Many attribute his long-term addiction to opiates to his use of morphine as a painkiller during his convalescence. The trademark moustache he wore afterward was meant to cover a scar on his upper lip resulting from the accident.

The H-4 Hercules was originally contracted by the U.S. government for use in World War II, as a viable way to transport troops and equipment across the Atlantic instead of sea-going troop transports that were liable to the threat of German U-Boats. In 1947, it was the largest aircraft ever built, weighing 190 tons and not completed until just after the end of World War II. The Hercules flew only once for a mile (1.6 km) (with Hughes at the controls) on November 2, 1947. The aircraft was nicknamed the "Spruce Goose" by critics. The aircraft was actually made of birch rather than spruce.

The Hercules has the biggest wingspan of any aircraft ever built, at 319 ft, 11 in (97.54 m) (the next largest wingspan is about 30 ft (9 m) shorter), but it is neither the longest nor the heaviest (both of those titles are held by the Antonov An-225). It is the largest flying boat, and the largest aircraft made from wood.

Hughes was summoned to testify before the Senate War Investigating Committee to explain why the aircraft had not been delivered to the United States Army Air Forces during the war, but the committee disbanded without releasing a final report. Because the contract required the aircraft to be built of "non-strategic materials," Hughes built the aircraft largely from birch (rather than aluminum) in his Westchester, California facility to fulfill his contract. The aircraft was moved to McMinnville, Oregon, where it is now part of the Evergreen Aviation Museum.

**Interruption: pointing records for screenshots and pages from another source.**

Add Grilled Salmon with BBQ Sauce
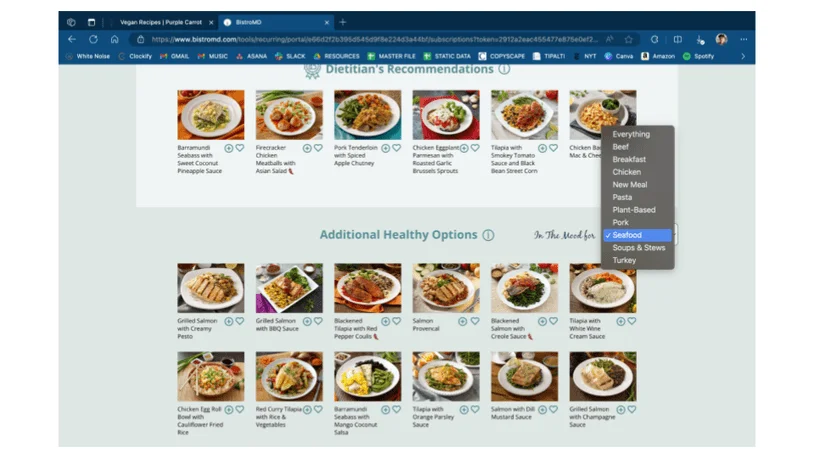The height and width of the screenshot is (458, 814). click(x=307, y=322)
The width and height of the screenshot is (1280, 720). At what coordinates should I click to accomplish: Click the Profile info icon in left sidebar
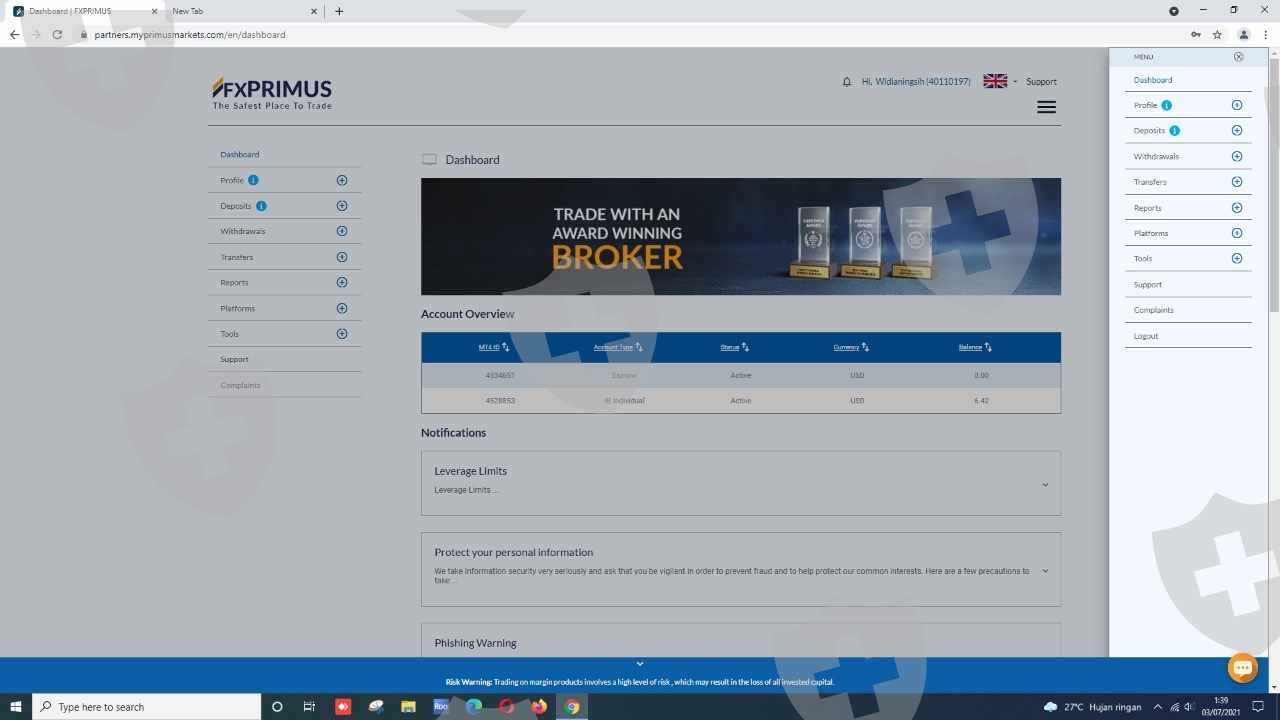253,180
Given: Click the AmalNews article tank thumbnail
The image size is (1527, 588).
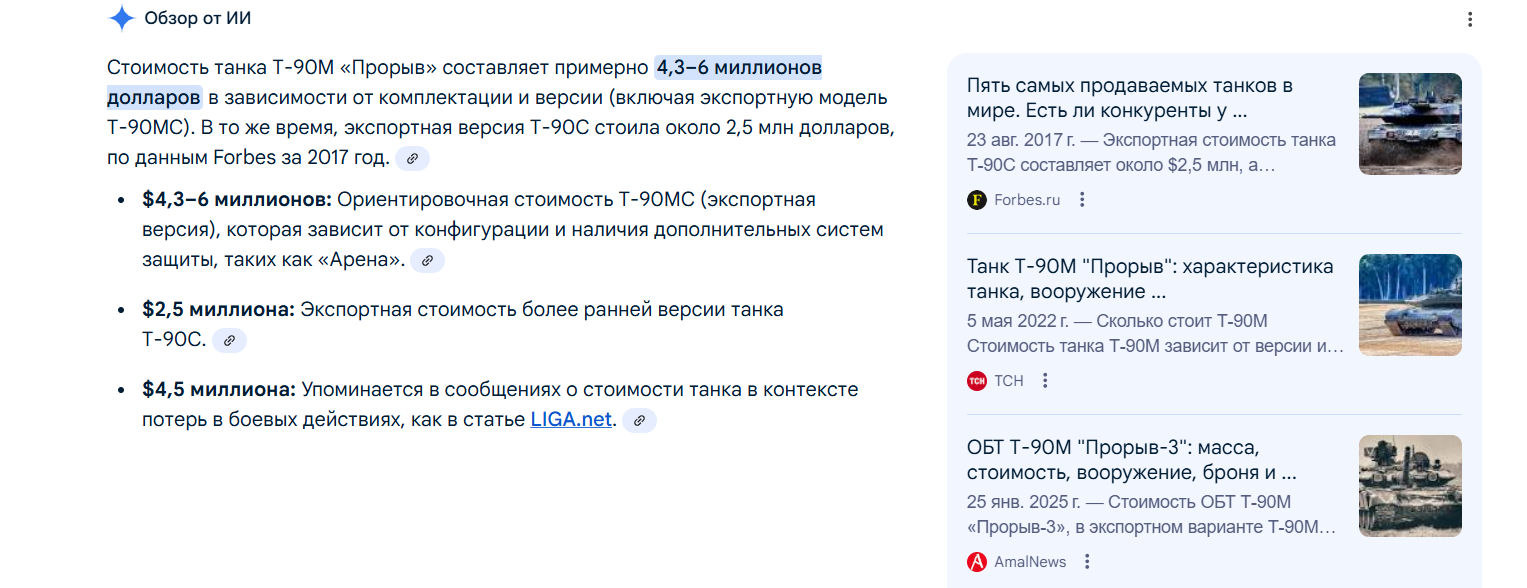Looking at the screenshot, I should point(1410,486).
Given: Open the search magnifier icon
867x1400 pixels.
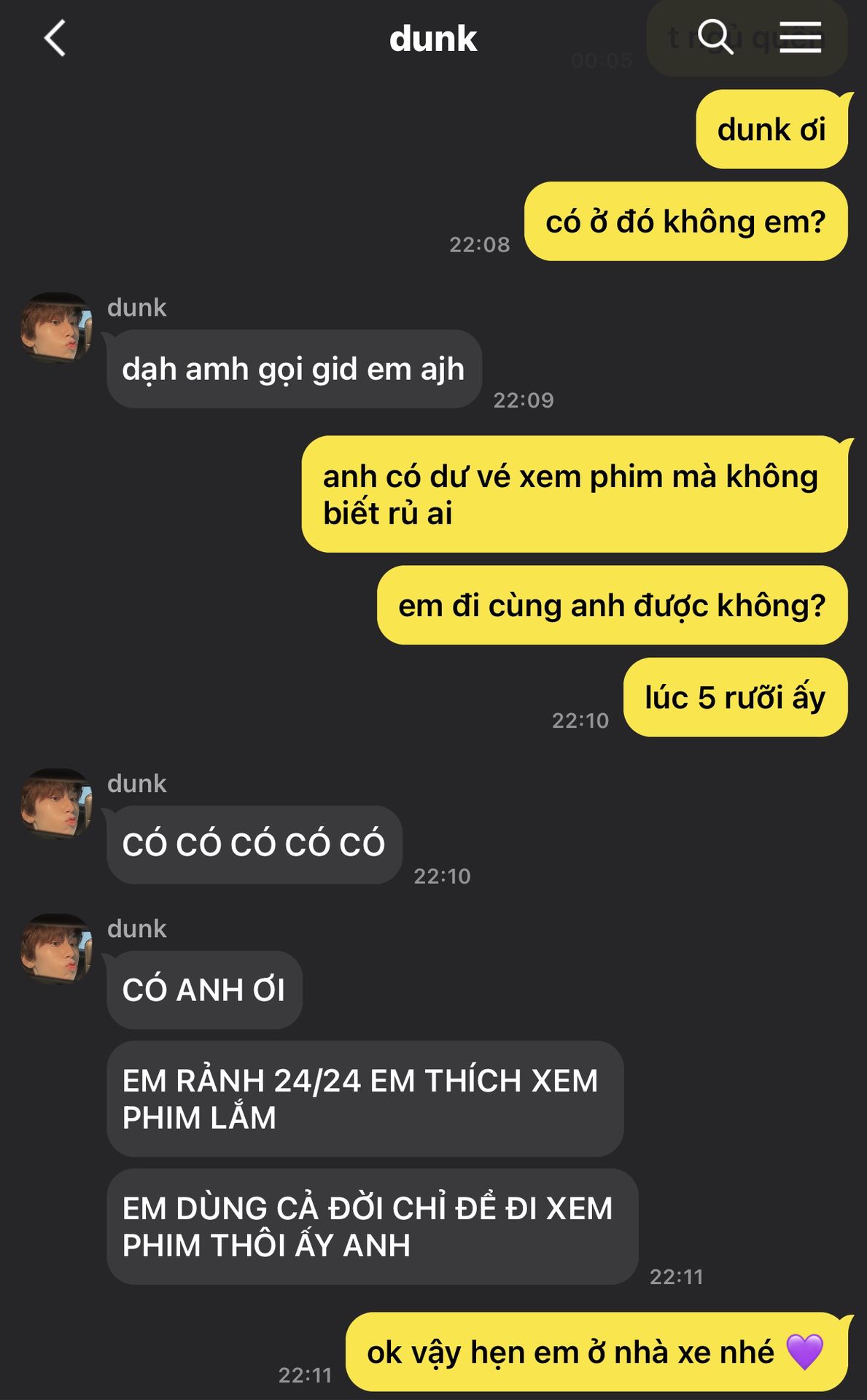Looking at the screenshot, I should 715,36.
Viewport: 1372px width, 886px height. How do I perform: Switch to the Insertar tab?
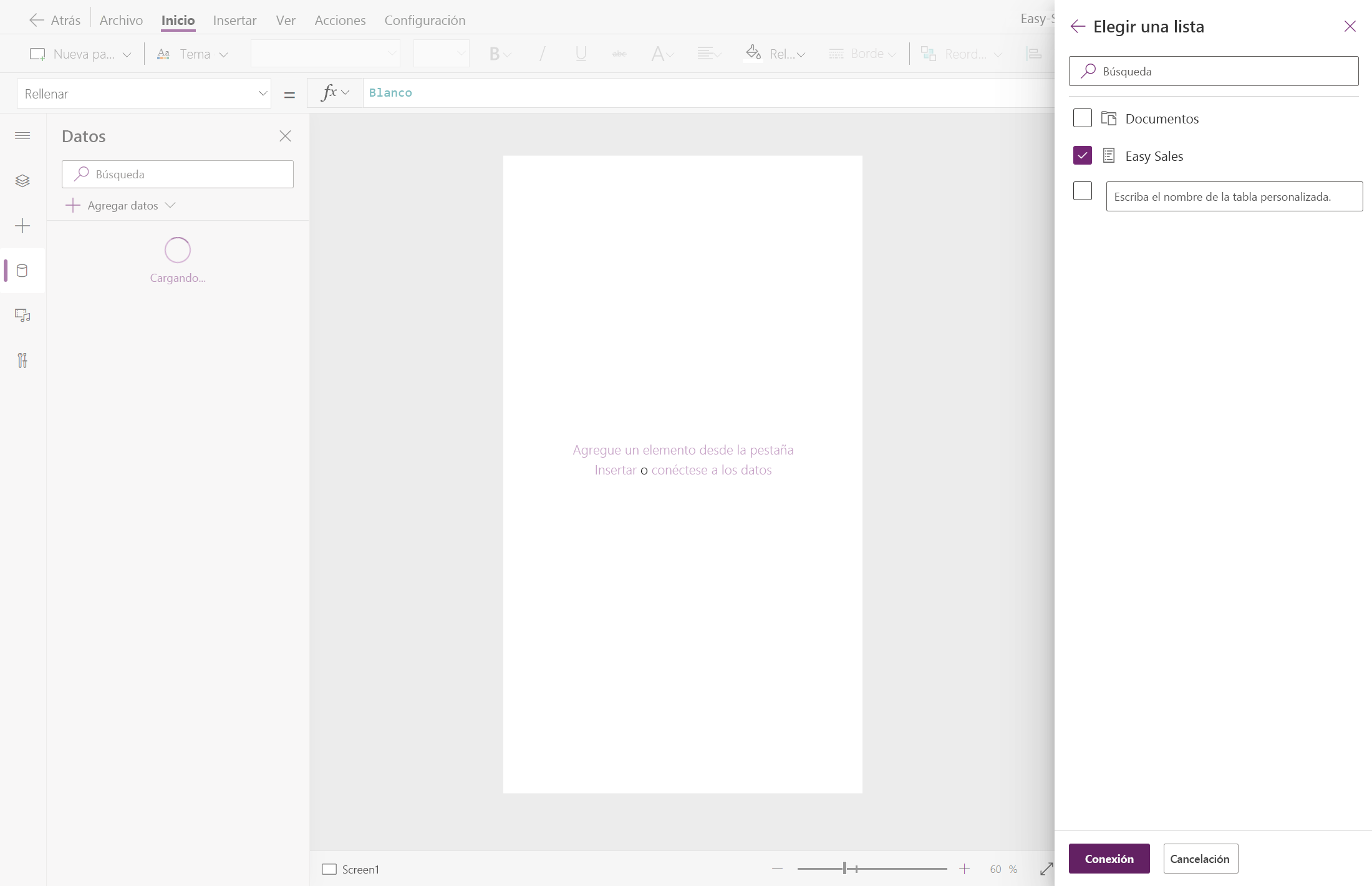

Hughes Aircraft Company, a division of Hughes Tool Company, was originally founded by Hughes in 1932, in a rented corner of a Lockheed Aircraft Corporation hangar in Burbank, California, to carry out the expensive conversion of a military aircraft into the H-1 racer. During and after World War II, Hughes fashioned his company into a major defense contractor. The Hughes Helicopters division started in 1947 when helicopter manufacturer Kellett sold their latest design to Hughes for production.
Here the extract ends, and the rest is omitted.